● **TASK OBJECTIVE**: When you copy from the entries that follow, take only the lines from the one with "This screenshot has width=695, height=616." down to the one with "Task: Uncheck the", keeping both ends and dropping every picture.

[Records from a data collection]
****************

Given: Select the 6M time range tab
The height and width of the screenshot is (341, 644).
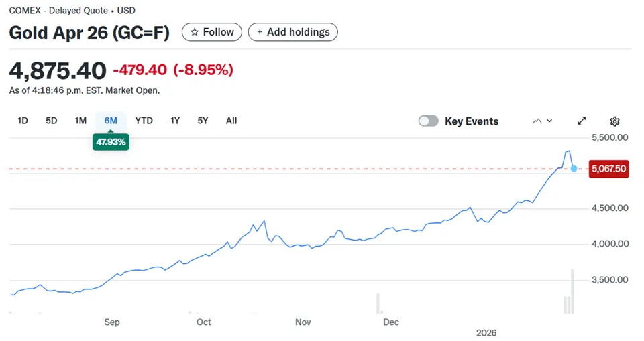Looking at the screenshot, I should 111,121.
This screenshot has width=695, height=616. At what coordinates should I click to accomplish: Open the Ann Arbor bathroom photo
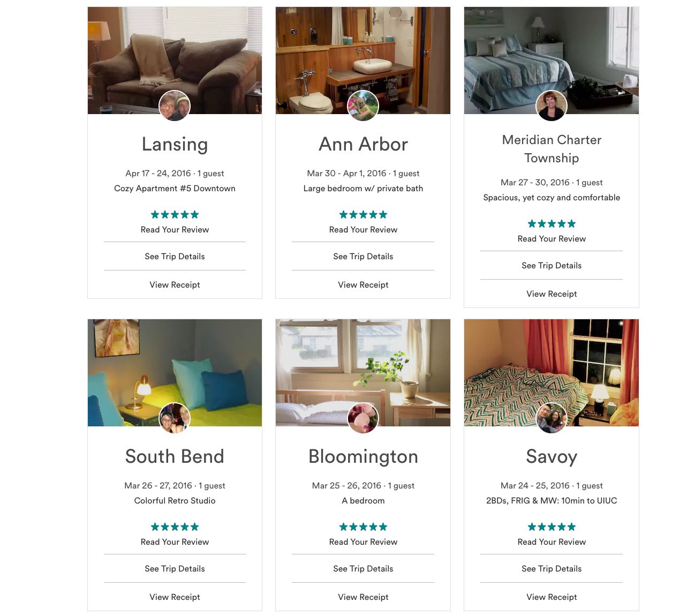click(363, 54)
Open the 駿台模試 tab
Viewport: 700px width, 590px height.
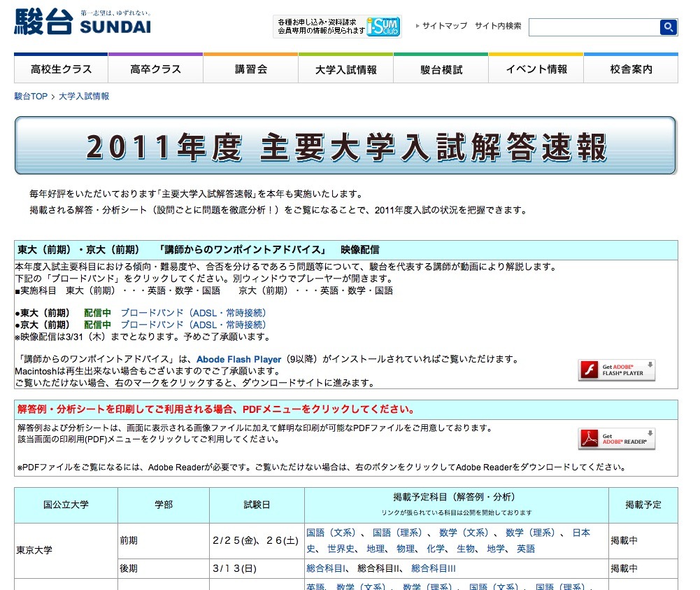[441, 69]
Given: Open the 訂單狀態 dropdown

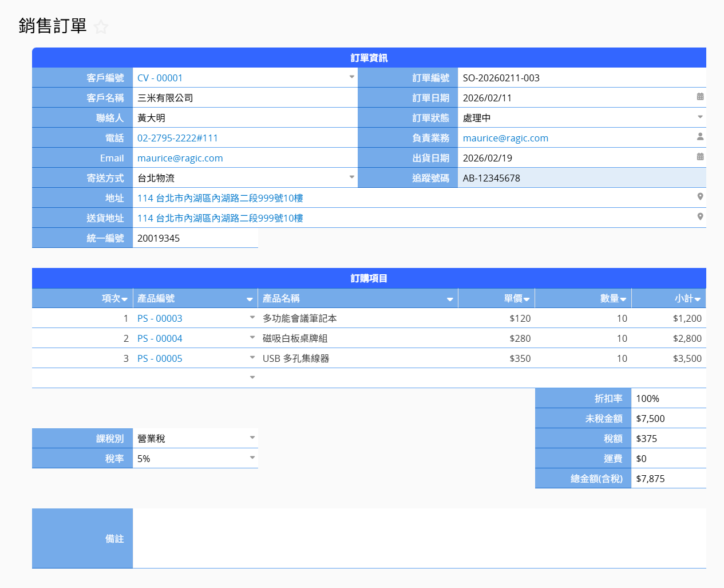Looking at the screenshot, I should click(700, 117).
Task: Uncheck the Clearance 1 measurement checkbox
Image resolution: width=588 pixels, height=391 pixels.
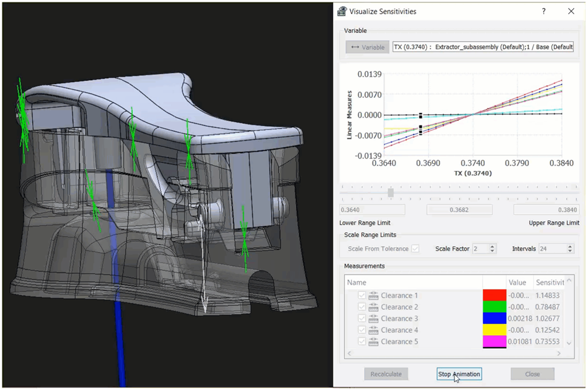Action: (x=361, y=295)
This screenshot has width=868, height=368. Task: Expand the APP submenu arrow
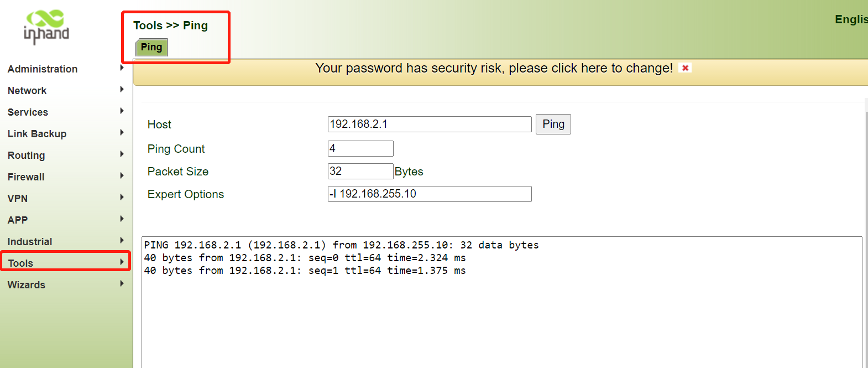[122, 219]
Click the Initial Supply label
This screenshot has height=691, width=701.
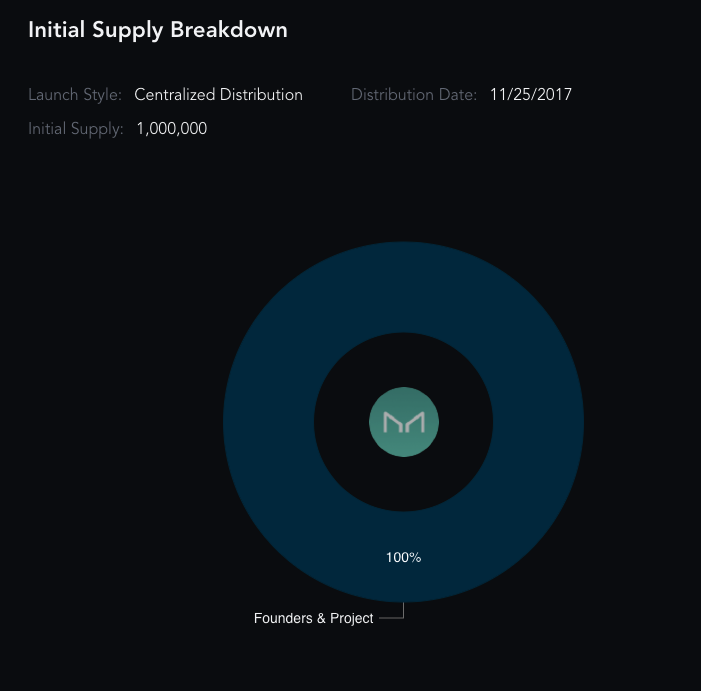(76, 129)
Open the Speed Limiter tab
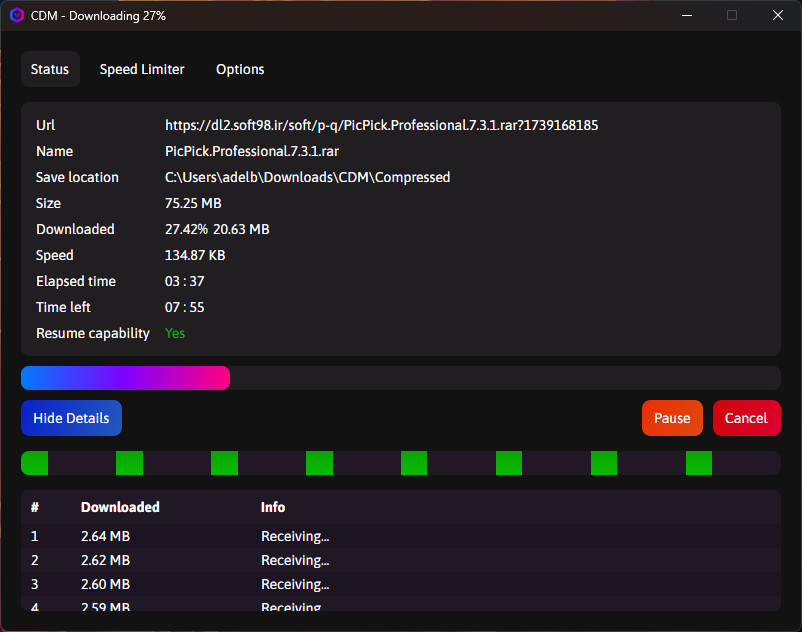Viewport: 802px width, 632px height. click(142, 69)
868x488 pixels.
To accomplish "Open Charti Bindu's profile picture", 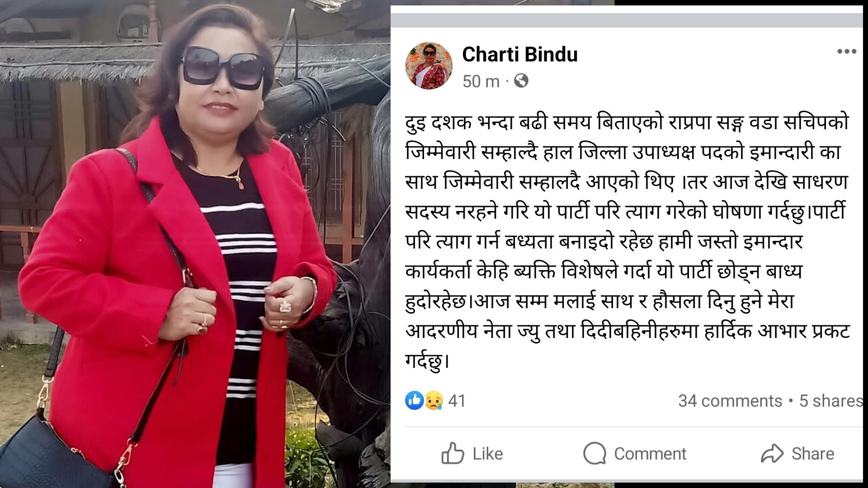I will pos(429,66).
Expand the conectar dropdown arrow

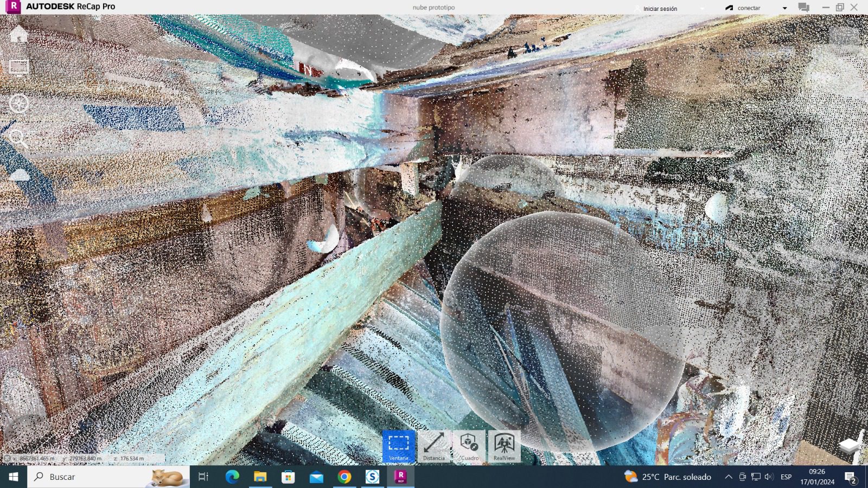point(784,8)
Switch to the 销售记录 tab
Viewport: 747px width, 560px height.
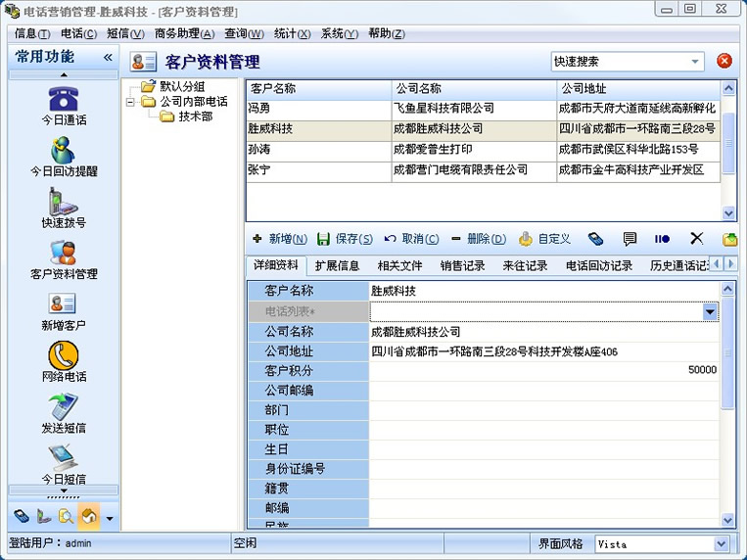(x=462, y=265)
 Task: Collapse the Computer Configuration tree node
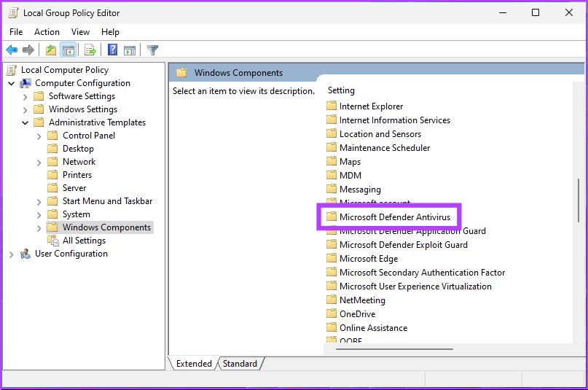click(x=12, y=83)
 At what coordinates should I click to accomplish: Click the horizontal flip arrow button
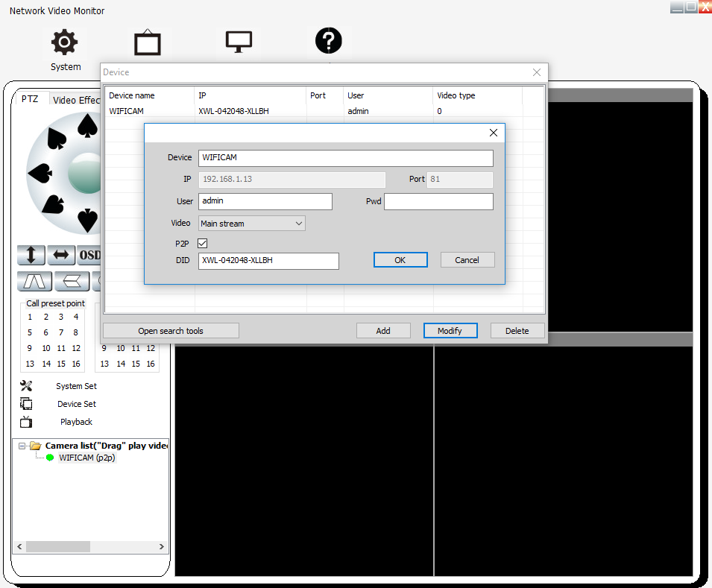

****************

● **RESPONSE**:
This screenshot has width=695, height=616. At what coordinates should I click to accomplish: Open the Ann Arbor bathroom photo
click(363, 54)
Open the 駿台模試 tab
Viewport: 700px width, 590px height.
[441, 69]
Given: Open the 訂單狀態 dropdown

Looking at the screenshot, I should click(700, 117).
Task: Uncheck the Clearance 1 measurement checkbox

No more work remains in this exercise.